Huyendo de Kafka en Praga
No hay manera de escapar de Kafka en Praga. Si te sales de la plaza principal de la vieja ciudad te topas con su casa natal. Cruzas el río y estás en el Museo Franz Kafka, el más original y estimulante de los museos consagrados a un escritor.
Subes al castillo y bajo las murallas está el estrecho cuarto, antiguo cubículo de guardia que Kafka alquiló por 18 meses para escribir a la salida de su trabajo burocrático. Bajas del castillo y en las paredes de la embajada americana te encuentras con una placa que dice que en un antiguo apartamento, ahora parte de la delegación, vivió Kafka un tiempo.
Por todos lados se venden sus libros traducidos a las principales lenguas europeas. Hay postales, carteles y artefactos alusivos a su obra.
No es el buen rey Wenceslao ni el alquimista Rodulfo II. No es Masaryk, Dubcek ni Havel. Es Kafka el personaje emblemático de la ciudad. Aquella urbe angustiada de 1968 se ha convertido en una metrópoli vibrante, rebosante de turistas, brotada de negocios y tiendas, viva de noche, luminosa todo el tiempo. Pero la Praga eufórica y extrovertida se representa como la ciudad de Kafka.
El excluido germanoparlante, judío y tuberculoso ha sido acogido como símbolo unificador. El escritor que pocos entendían está al centro del mito que todos celebran. Hay algo inquietante en todo esto. El bucéfalo que se resignó a ser abogado y funcionario apenas aceptó la humanidad impuesta por las normas y las convenciones de las diversas sociedades en que se encontraba insertado. Y ahora, de pronto, ante el colapso o el debilitamiento de todas las instituciones y las tradiciones heredadas, el procesado y el proscrito del castillo se transmuta en el portaestandarte de todas las posibilidades.

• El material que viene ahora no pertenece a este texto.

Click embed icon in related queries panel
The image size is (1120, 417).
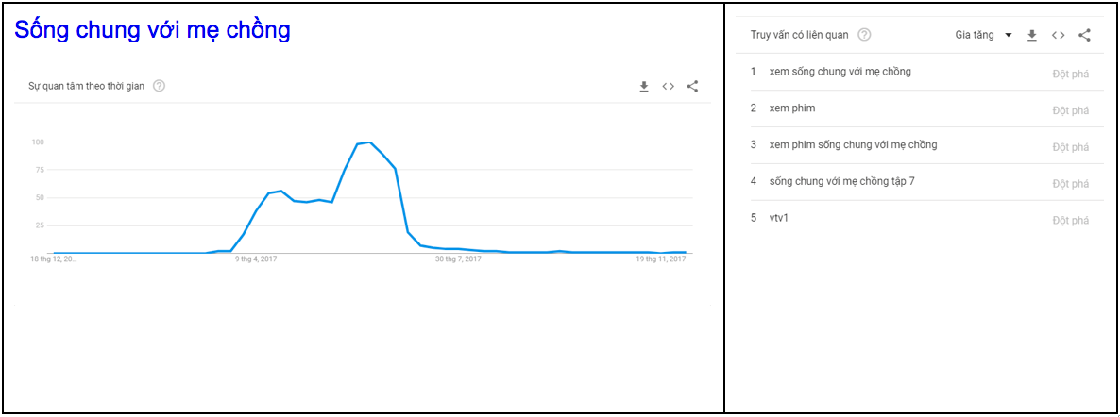[1059, 35]
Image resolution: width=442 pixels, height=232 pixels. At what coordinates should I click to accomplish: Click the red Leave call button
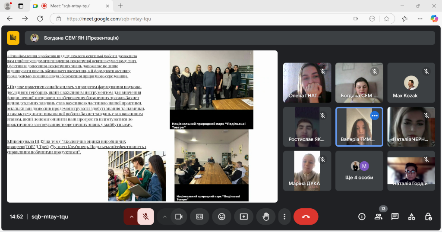point(306,216)
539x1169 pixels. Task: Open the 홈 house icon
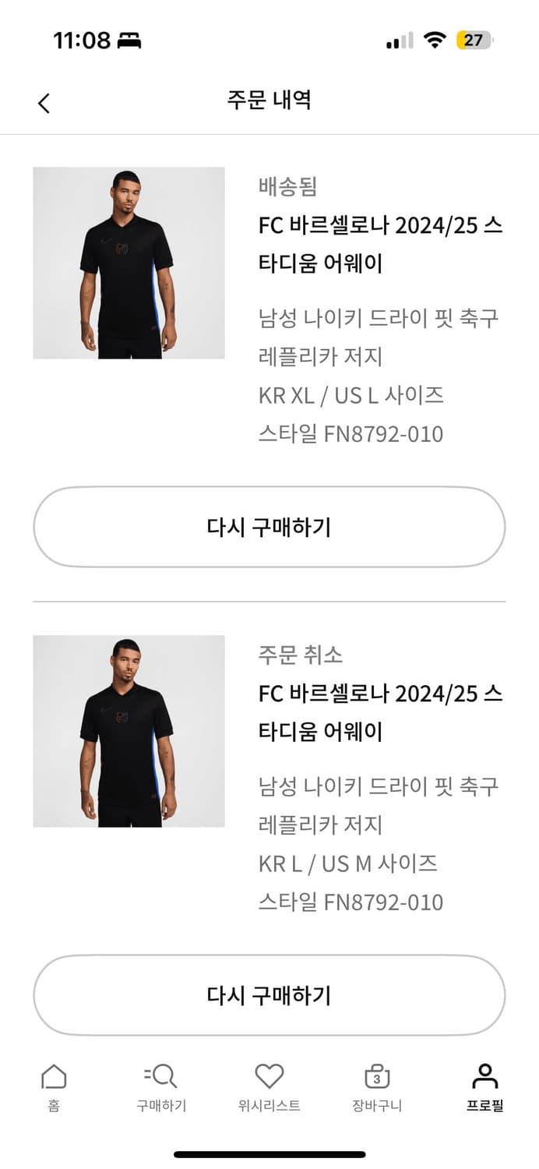(x=52, y=1076)
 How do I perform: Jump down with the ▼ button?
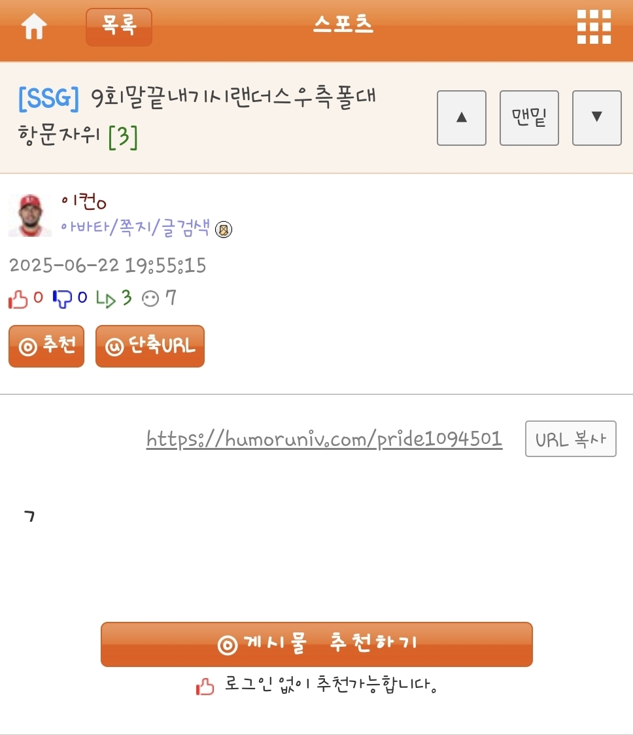click(596, 118)
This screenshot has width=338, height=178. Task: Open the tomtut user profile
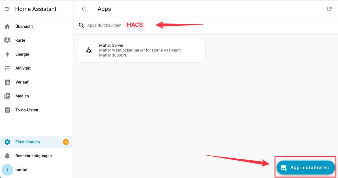(21, 170)
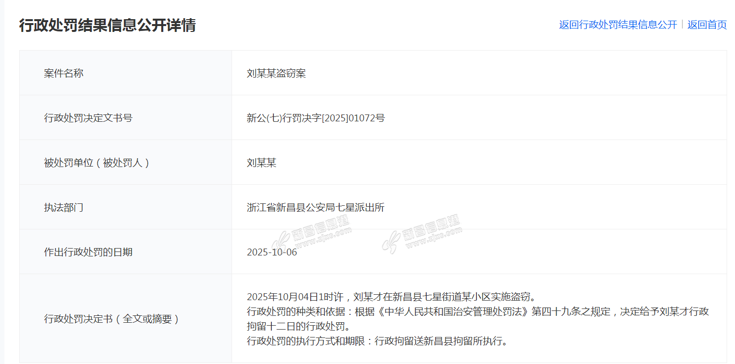Click the 案件名称 row label
Image resolution: width=735 pixels, height=364 pixels.
[63, 73]
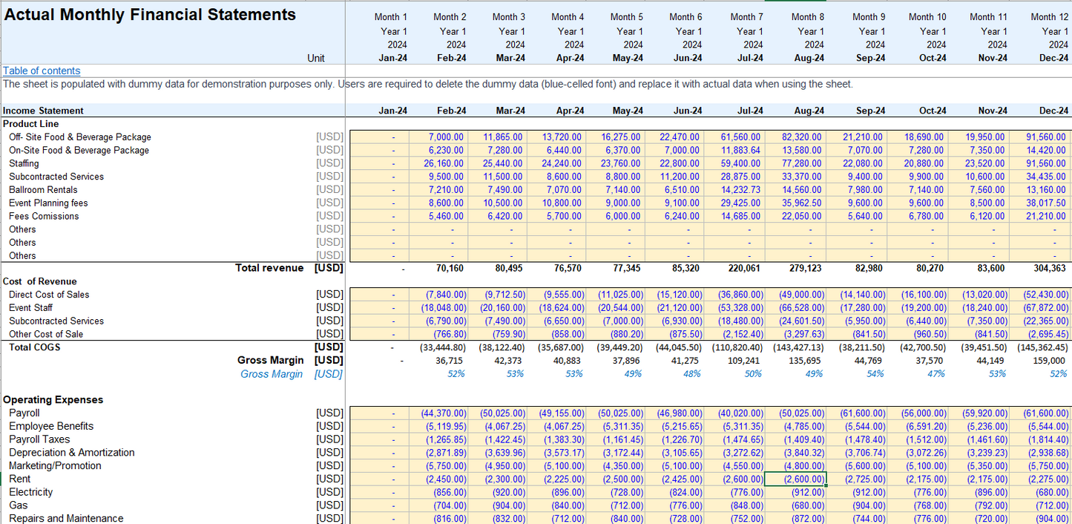
Task: Select Gross Margin amount for Apr-24
Action: 570,361
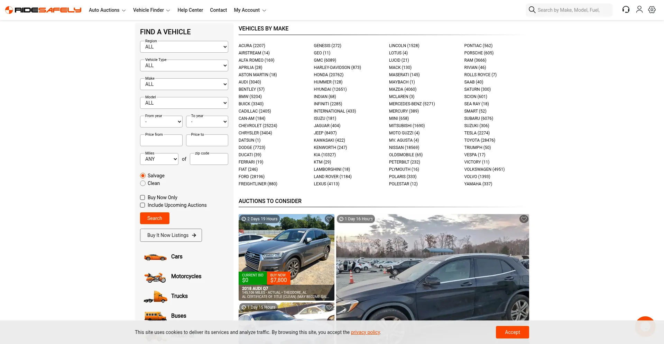Screen dimensions: 664x344
Task: Open the settings gear icon
Action: 652,10
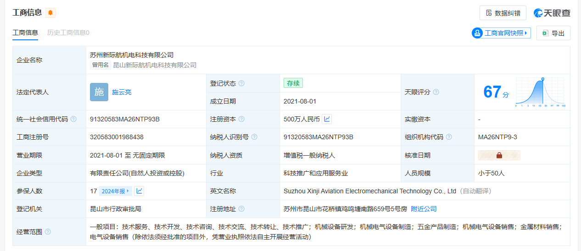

Praga tiene uno de los mejores zoológicos del mundo. Huyo allí para no pensar que quiere decir tanto Kafka. Uno llega por bote y el recorrido es un festival de verde en el que los hábitats de los distintos animales queda intercalado. Hay un pabellón indonesio en que los murciélagos están sueltos, para consternación de algunos visitantes y deleite de todos los demás. Está tan bien concebido que la ilusión de estar en Sumatra apenas se disipa al salir.
Los caballos mongoles, los antílopes arábigos, los pesados y torpes bisontes del Far West, los solemnes flamingos, los pingüinos juguetones, los lánguidos canguros hablan de mundos perdidos a la imaginación. Los niños celebran todo este derroche de exotismo, porque los zoológicos pertenecen a los niños que nunca han tenido jirafa.
Pero Kafka está en el zoológico de Praga, en esa lógica enrevesada que insiste que haya sábanas tras los montes y todo pueda ser visitado sobre ruedas. Aquí había águilas que nunca podrán remontar vuelo y leones que nunca cazarán su propia presa. Las reglas de este mundo ordenado insistirán en ocultar el horror de la lucha por la supervivencia, no para que los niños no se alarmen, sino para que los adultos no recuerden el absurdo de la situación universal.